Kevin Gallagher: So, where indicated. So if it was, for instance, an incomplete resection or, there was no detrusor muscle in the specimen for tumors higher than G1Ta. So where indicated.
Ashish Kamat: Okay, great. And then the secondary endpoint is early recurrence rate as defined at what time point?
Nikita Bhatt: First follow-up. So re-TURBT or first check cystoscopy.
Ashish Kamat: So three months. And so when we enter a patient in the study, does that mean that the follow-up is the first follow-up essentially, and after that, the patient drops off the study?
Nikita Bhatt: Currently, that's what we have planned, but BURST has always been quite responsive to its collaborators. So, if we think there's interest and if this first phase of the study is a success, then we can plan to continue follow-up and possibly continue it for a year to show outcomes at one year as well.
Ashish Kamat: Okay, great. Again, I commend the three of you for putting together this very important initiative. As you may or may not know I've been a big proponent of improved quality of TURBT for many, many years. It is one of those surgeries that we tend to not recognize as probably the most critical part of the management of bladder cancer patients. Because if you don't do a good TURBT, everything subsequently can pretty much go down the wrong path, either under staging or just plain wrong treatment. I really commend the three of you. In closing, I want to give you the floor again. So just closing thoughts from each one of you.
Veeru Kasivisvanathan: Thank you very much, Professor Kamat and UroToday, for giving us the opportunity to talk about our study. We really do feel that, as you've pointed out, this is an area which can improve patient outcomes. We think by getting involved in this study, you can do that for your patients and globally, from the data we obtain, we'll be able to produce something quite meaningful in a short time period. And we hope to, as we've demonstrated in our previous studies, for example, identify looking at the diagnosis of bladder cancer. We can produce quite large studies quite quickly. So please do get involved.

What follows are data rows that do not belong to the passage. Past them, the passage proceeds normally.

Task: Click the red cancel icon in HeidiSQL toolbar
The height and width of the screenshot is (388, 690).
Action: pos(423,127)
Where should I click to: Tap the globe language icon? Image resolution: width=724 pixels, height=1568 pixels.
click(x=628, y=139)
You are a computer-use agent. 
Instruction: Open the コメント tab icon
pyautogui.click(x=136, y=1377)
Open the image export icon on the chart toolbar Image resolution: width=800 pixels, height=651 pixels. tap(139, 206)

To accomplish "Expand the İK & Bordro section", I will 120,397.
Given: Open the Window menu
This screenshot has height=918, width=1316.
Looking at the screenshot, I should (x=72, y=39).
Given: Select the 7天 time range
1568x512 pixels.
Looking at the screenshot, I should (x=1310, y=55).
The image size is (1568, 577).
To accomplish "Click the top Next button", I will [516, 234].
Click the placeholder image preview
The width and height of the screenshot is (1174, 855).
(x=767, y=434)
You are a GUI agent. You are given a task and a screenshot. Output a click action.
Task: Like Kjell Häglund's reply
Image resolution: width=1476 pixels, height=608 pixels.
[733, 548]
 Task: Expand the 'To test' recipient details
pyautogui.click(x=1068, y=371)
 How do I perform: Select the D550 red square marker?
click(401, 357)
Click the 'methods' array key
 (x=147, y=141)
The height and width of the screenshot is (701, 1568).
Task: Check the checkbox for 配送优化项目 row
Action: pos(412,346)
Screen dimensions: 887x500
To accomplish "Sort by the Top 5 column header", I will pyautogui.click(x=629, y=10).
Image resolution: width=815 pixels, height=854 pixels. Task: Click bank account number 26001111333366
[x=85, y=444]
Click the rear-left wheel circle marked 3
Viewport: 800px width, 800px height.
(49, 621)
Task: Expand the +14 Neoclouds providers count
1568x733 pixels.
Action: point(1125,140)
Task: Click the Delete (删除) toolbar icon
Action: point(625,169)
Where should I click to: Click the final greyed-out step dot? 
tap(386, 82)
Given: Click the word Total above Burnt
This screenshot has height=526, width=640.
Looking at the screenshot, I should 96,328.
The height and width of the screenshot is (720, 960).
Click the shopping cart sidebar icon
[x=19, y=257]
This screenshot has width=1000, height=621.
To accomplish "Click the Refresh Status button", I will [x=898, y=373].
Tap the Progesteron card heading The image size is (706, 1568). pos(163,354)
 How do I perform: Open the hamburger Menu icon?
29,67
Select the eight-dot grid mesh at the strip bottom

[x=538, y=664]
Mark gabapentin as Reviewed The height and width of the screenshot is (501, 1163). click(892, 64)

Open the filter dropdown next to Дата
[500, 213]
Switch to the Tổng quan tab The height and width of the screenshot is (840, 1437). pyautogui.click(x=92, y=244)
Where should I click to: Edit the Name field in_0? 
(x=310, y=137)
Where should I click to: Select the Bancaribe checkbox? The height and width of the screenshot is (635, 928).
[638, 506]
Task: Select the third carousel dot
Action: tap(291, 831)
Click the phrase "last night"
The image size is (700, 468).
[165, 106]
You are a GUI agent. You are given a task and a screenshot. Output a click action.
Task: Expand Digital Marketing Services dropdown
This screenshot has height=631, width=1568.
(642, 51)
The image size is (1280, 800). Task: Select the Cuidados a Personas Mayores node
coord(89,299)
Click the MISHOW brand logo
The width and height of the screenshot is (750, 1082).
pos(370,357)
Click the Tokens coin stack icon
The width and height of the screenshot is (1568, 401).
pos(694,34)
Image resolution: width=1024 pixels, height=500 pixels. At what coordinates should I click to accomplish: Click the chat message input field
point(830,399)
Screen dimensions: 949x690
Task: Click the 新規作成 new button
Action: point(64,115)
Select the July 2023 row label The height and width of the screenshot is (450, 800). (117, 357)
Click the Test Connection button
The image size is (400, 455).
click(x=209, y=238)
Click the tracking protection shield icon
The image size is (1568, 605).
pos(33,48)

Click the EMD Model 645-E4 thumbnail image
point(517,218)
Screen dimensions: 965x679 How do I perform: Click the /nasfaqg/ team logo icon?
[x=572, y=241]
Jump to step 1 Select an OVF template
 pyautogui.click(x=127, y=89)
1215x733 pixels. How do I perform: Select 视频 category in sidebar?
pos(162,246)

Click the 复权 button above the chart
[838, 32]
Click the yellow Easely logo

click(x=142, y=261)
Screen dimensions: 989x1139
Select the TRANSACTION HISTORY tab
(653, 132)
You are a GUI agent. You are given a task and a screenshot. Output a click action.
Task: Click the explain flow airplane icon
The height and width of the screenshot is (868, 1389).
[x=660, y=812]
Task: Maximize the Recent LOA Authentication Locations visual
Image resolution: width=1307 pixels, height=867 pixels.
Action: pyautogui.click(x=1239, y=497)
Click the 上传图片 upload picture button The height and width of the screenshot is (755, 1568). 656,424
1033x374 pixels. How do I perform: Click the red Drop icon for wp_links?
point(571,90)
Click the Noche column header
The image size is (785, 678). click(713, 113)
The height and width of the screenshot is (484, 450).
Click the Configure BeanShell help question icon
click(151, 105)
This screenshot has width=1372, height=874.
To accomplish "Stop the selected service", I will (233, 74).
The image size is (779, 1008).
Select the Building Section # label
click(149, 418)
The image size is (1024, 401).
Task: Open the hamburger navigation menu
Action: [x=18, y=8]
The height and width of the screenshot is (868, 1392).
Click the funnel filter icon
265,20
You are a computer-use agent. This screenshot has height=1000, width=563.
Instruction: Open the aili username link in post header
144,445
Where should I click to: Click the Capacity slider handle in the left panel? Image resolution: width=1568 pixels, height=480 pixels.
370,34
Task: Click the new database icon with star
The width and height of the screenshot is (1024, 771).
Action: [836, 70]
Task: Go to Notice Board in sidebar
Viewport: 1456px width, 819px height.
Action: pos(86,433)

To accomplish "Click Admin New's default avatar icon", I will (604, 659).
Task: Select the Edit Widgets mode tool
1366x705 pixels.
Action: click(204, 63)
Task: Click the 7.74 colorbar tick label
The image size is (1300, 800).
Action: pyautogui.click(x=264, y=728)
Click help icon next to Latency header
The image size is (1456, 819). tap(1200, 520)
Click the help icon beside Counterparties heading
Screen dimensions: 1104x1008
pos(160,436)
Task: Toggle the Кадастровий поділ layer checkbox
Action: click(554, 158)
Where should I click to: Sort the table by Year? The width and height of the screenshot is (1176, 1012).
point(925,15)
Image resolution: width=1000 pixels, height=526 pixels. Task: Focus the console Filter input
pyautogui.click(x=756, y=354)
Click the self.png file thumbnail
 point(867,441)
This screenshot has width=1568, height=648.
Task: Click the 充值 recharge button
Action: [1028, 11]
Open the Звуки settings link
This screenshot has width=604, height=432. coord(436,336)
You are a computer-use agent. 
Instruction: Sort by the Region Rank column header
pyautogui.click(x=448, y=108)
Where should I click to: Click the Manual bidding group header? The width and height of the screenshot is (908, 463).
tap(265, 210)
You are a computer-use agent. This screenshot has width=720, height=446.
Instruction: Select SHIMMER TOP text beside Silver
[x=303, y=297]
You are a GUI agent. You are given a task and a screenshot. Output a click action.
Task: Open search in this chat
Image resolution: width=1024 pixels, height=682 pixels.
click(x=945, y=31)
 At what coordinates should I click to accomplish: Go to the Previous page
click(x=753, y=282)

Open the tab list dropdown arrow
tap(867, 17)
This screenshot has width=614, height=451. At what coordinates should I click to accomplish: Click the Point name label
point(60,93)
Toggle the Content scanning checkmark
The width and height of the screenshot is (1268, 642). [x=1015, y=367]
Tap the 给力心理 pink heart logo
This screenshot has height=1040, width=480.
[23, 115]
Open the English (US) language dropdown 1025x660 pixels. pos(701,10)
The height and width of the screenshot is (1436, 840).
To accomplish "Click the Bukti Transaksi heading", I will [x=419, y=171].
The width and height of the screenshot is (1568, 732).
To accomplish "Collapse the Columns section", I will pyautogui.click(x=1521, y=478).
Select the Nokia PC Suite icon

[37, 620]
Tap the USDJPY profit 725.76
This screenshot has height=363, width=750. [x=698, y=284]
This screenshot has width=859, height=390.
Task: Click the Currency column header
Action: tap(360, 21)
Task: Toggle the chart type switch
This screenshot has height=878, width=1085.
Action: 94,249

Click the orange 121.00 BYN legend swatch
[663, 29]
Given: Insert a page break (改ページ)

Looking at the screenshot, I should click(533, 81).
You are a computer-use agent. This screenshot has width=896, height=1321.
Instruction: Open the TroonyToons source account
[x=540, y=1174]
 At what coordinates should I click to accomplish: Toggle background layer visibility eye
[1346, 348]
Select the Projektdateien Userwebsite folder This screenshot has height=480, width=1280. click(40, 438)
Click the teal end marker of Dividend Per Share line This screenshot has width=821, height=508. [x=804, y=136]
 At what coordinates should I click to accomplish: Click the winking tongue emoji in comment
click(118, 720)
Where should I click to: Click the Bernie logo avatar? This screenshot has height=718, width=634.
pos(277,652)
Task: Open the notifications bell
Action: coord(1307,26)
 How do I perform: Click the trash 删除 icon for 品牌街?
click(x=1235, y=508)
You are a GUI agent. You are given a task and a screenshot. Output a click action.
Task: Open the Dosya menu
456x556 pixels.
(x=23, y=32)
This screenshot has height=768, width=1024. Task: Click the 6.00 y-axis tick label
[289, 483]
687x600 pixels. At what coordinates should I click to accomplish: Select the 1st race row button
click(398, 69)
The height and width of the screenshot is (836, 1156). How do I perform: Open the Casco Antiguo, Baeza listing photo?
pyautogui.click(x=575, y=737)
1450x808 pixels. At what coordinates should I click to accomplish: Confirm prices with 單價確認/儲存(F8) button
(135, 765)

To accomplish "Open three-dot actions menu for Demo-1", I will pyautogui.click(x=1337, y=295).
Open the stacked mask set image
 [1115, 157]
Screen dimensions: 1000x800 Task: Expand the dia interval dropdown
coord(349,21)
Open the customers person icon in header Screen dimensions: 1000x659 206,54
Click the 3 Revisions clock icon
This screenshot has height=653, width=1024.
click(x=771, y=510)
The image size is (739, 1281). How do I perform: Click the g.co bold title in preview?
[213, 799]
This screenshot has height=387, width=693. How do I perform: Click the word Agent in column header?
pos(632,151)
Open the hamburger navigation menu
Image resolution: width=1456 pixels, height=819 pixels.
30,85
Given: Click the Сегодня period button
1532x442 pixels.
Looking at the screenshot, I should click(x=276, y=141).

Nikita Bhatt: Yeah, thanks. Thank you very much for inviting us to interview today. I think for me, the single biggest thing on why I would take part in such a study is to see where we stand. So it's going to give you an opportunity to see how you're performing in your center or personally, compared to the world. As we've already mentioned that this is one operation that directly reflects a patient outcome. So this is quite important and I'd urge you all to please register and help us out in getting great patient numbers.
Kevin Gallagher: Yes. So thank you very much for the opportunity to speak today. Our previous studies are a testament to the fact that this is going to be a great study. And what I think is great about TURBT is that every urologist should be trained to do this surgery, but the variation in how it's done is huge. As a urology trainee, you're still training in how to do the surgery. I know that I haven't properly reviewed how well I'm doing it, looked at all my cases, and saw how many I'm resecting the detrusor muscle in. And this study is going to provide a really nice way to see exactly how you are performing against your peers and thus how you might improve.
Ashish Kamat: Great. So once again, thank you so much for taking the time, stay safe, and stay well.
Kevin Gallagher: Thank you very much.
Nikita Bhatt: Thank you, thank you very much.